Using icons to represent data minimizes the use of explicit variables and assignment statements. This makes programs more concrete. In addition, data icons are very similar in appearance to the desktop objects they represent. Languages that represent data as closely as possible to the real objects are easier to understand [Hutchins 86].

Similarly, operation representations are easy to understand because the changes in objects in a program mirror the changes in the actual desktop objects when the operations are executed. Also, by representing operations in this familiar way, users do not need to learn special ``code'' or languages to understand a program. In essence, programs become symbolic representations of changes to data over time.

Finally, the use of attributes and set objects also helps to minimize the use of traditional control structures, such as loops and conditionals. Experience has shown that novices often have difficulty understanding these types of program constructs.

Conclusion

We have presented a novel design for a visual language to serve as both the form of feedback and the representation of program code for a PBD system in a visual shell domain. The language incorporates some of the same principles of cognition that have made spreadsheets so successful: the use of familiar, concrete representation and the use of immediate feedback [Lewis 87]. Initial reaction to the language has been positive.

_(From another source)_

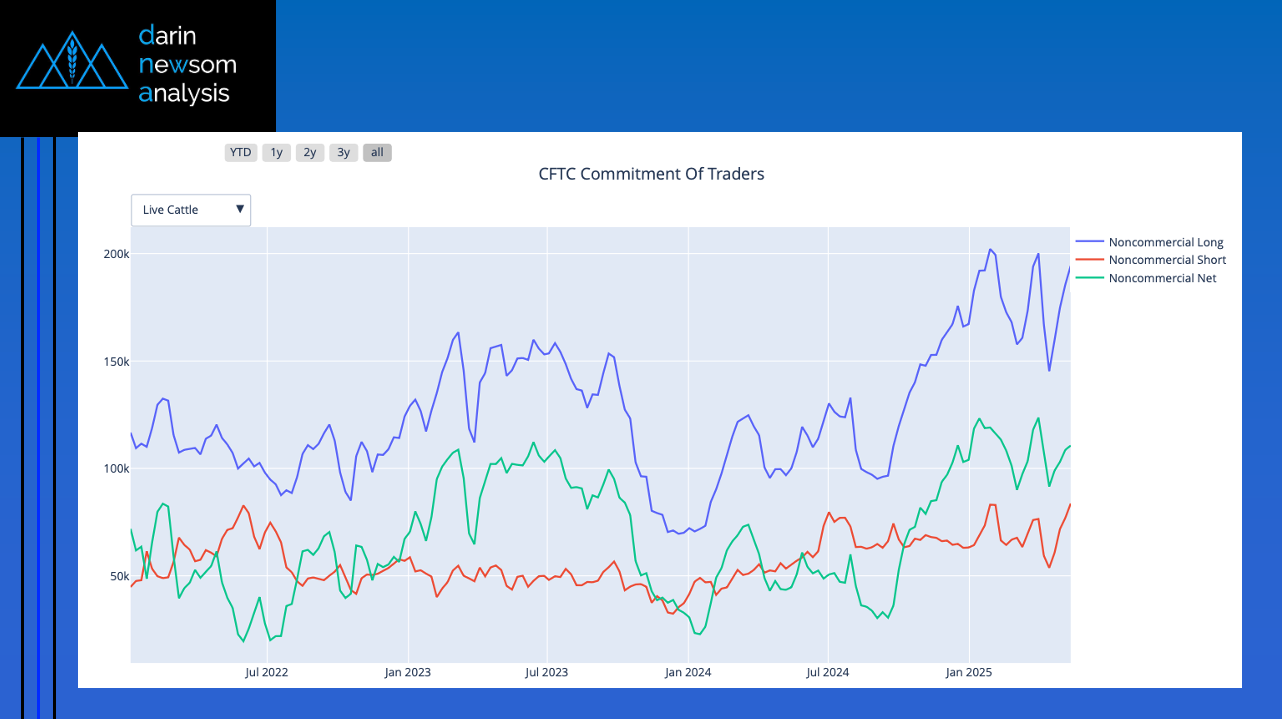Toggle the Noncommercial Long series label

Currently, the language is being implemented as part of the PURSUIT [Modugno 93] interface. Using this prototype, we are exploring heuristics, such as when to omit prologue panels and when to combine several operations into a single panel, to make the visual representation more concise. In order to allow for more general programs, we have designed representations of control constructs such as explicit loops and conditionals. We are also extending the language to include representations of other objects, such as dialog boxes, windows and menus. Because we would like the visual language to include representations of utilities that users may add to the system, we have designed a simple declarative language for specifying the graphical representations of operations. This enables the visual language to be extended easily. Finally, in order to allow the user to change or update a script, we are designing a graphical editor for the visual language.

Acknowledgments

This work is supported by NSF grant number IRI-9020089. The first author is also funded by a grant from the Fannie and John Hertz Foundation.